• Problem to work on: All that is needed is the number of lines in the records that contain the word "beside", stated without anything else.

• Given data:
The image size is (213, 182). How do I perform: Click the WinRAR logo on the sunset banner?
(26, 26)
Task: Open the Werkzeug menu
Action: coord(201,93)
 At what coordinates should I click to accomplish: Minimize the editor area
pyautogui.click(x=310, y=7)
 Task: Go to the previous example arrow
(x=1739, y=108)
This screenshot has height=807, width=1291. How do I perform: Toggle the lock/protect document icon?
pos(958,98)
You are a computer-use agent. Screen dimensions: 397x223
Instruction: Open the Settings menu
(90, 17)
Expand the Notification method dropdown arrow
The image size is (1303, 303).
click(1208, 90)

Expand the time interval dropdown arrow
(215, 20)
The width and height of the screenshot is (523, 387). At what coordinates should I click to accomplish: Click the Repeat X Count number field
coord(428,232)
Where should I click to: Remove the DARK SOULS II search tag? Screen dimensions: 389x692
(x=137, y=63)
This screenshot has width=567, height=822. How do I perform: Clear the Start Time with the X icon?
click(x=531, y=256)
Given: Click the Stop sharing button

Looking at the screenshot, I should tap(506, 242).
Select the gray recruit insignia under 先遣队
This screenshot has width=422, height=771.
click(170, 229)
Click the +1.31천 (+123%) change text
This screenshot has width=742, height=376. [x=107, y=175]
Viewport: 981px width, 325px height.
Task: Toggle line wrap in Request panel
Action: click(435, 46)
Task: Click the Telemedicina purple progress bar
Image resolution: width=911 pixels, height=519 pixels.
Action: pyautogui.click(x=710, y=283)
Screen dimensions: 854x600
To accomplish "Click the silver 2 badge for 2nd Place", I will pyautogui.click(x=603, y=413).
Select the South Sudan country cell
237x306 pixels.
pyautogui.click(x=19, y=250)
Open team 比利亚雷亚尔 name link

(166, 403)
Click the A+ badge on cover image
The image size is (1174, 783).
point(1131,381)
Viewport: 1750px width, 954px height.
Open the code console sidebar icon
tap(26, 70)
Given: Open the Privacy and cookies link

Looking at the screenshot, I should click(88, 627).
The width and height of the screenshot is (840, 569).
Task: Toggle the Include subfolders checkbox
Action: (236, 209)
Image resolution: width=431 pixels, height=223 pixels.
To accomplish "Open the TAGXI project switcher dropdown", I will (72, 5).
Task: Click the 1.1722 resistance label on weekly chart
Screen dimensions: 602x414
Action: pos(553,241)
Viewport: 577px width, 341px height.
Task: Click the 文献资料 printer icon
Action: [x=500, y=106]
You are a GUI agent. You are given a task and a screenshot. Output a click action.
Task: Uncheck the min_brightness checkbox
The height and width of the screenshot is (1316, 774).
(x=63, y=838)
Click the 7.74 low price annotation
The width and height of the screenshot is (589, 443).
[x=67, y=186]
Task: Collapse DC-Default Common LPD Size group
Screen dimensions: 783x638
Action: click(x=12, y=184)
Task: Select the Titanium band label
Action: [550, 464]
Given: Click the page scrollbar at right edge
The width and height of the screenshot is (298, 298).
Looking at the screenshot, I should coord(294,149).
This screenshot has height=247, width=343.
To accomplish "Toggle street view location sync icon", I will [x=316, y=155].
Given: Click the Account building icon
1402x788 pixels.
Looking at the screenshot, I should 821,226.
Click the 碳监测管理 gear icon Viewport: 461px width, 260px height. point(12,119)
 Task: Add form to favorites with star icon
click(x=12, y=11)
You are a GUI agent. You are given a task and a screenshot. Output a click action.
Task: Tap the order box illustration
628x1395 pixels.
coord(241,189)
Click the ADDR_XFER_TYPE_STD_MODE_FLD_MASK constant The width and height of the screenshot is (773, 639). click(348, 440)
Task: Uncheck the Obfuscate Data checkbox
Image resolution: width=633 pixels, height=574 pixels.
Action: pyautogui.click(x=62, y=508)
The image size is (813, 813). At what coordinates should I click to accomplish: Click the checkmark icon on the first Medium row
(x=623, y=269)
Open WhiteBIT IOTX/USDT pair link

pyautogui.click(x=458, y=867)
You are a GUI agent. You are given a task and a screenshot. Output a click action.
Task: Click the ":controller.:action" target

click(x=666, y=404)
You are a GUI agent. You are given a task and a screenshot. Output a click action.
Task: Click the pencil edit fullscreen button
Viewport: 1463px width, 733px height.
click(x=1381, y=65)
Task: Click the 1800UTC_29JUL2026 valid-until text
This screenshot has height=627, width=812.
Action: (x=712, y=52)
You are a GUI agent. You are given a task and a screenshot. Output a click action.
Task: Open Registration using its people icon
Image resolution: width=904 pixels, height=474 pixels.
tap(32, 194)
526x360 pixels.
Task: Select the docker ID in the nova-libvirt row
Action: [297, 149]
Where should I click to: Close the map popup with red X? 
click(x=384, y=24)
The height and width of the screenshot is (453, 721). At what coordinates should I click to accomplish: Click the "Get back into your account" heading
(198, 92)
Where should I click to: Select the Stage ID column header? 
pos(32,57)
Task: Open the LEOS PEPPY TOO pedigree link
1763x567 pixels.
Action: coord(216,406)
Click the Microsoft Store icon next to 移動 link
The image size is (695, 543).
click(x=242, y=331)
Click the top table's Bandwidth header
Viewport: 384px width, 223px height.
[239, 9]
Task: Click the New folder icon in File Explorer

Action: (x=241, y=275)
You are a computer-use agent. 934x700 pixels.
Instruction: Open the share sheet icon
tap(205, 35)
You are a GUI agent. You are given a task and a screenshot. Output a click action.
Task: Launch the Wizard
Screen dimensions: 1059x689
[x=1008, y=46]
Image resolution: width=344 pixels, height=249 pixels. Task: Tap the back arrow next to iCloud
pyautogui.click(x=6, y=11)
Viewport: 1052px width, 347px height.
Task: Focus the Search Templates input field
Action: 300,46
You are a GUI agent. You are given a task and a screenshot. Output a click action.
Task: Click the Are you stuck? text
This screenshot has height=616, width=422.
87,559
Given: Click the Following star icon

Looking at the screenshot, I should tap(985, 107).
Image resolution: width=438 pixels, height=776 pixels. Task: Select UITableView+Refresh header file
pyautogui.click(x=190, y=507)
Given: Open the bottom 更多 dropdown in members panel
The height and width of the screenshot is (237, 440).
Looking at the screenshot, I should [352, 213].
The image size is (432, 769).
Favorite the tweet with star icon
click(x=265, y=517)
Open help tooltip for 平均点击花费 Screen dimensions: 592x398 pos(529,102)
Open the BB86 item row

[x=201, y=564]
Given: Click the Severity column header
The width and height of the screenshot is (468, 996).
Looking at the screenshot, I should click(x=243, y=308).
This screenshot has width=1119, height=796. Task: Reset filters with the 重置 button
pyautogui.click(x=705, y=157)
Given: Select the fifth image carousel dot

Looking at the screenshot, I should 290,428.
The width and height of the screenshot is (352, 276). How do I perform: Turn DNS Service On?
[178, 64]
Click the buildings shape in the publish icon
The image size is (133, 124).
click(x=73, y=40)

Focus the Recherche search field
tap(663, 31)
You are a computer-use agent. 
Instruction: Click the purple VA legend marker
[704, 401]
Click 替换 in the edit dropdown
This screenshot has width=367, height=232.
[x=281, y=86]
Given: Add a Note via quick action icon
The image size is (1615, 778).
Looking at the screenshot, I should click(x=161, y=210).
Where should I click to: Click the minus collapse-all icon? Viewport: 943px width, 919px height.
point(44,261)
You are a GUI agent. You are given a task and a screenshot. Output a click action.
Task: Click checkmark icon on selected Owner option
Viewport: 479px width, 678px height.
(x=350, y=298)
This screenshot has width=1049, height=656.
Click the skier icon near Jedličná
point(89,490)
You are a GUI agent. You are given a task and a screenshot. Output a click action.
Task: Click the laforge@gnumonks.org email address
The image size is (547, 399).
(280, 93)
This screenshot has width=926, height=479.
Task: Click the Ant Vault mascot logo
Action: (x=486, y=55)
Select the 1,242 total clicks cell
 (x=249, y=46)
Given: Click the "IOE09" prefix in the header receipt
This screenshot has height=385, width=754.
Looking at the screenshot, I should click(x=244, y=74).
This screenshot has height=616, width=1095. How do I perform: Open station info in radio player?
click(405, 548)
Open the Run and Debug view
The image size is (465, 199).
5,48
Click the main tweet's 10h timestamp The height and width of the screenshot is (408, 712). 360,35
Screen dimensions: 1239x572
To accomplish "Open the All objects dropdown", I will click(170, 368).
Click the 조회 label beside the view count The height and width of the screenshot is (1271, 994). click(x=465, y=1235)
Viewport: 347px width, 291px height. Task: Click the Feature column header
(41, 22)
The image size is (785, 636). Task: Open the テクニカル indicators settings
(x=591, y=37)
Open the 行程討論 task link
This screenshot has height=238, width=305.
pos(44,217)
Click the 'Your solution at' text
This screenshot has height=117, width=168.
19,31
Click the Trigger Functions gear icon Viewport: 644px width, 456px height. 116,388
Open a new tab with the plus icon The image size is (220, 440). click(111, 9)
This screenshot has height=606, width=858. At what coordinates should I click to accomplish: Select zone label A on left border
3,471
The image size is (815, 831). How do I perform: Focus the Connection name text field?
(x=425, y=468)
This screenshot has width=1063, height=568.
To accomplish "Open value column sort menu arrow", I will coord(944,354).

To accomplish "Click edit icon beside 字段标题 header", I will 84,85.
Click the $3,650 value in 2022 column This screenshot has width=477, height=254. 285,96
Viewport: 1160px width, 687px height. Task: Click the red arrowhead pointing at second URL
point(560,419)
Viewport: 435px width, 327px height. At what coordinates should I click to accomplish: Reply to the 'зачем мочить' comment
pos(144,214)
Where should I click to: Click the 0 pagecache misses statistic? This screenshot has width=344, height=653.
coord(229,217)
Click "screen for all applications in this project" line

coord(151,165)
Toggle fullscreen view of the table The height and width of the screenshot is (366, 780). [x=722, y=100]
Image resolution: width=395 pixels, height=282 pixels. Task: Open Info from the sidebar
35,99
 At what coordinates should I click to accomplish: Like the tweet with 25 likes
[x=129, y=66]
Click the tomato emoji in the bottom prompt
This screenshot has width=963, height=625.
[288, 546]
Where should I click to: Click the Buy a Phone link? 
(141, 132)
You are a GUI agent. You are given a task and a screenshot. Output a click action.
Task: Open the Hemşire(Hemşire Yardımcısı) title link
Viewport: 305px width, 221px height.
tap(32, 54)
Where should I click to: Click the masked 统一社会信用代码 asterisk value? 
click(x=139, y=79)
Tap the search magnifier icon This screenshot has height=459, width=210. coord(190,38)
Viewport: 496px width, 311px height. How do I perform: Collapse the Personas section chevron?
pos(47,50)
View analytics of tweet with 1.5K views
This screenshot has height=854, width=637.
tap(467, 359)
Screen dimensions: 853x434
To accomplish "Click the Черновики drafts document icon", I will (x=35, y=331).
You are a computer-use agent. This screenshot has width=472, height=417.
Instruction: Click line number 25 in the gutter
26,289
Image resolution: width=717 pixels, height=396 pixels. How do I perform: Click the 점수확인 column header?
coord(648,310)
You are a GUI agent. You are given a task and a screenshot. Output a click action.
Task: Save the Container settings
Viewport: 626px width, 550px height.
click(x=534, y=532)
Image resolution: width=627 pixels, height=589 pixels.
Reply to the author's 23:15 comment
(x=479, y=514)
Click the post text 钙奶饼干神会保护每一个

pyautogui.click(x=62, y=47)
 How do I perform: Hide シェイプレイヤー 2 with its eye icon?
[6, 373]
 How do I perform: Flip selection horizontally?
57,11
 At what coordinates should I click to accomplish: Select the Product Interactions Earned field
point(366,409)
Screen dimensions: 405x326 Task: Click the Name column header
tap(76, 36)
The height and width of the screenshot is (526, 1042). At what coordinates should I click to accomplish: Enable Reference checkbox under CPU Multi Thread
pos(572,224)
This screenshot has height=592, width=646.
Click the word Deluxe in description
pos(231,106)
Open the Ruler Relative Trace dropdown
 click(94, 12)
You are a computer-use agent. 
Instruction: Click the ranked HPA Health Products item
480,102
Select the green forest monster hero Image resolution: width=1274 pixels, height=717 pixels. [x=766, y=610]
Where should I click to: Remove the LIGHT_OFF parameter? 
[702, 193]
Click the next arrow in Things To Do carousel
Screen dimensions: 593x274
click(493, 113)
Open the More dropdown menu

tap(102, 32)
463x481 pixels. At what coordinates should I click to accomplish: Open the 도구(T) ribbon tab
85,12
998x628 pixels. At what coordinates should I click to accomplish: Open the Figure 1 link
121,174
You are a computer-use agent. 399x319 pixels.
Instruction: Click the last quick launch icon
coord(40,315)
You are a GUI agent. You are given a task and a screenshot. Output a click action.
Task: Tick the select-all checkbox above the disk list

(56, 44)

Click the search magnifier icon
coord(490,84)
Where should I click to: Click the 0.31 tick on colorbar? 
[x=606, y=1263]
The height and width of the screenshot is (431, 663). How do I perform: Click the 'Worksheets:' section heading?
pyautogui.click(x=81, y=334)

• Exercise result: 2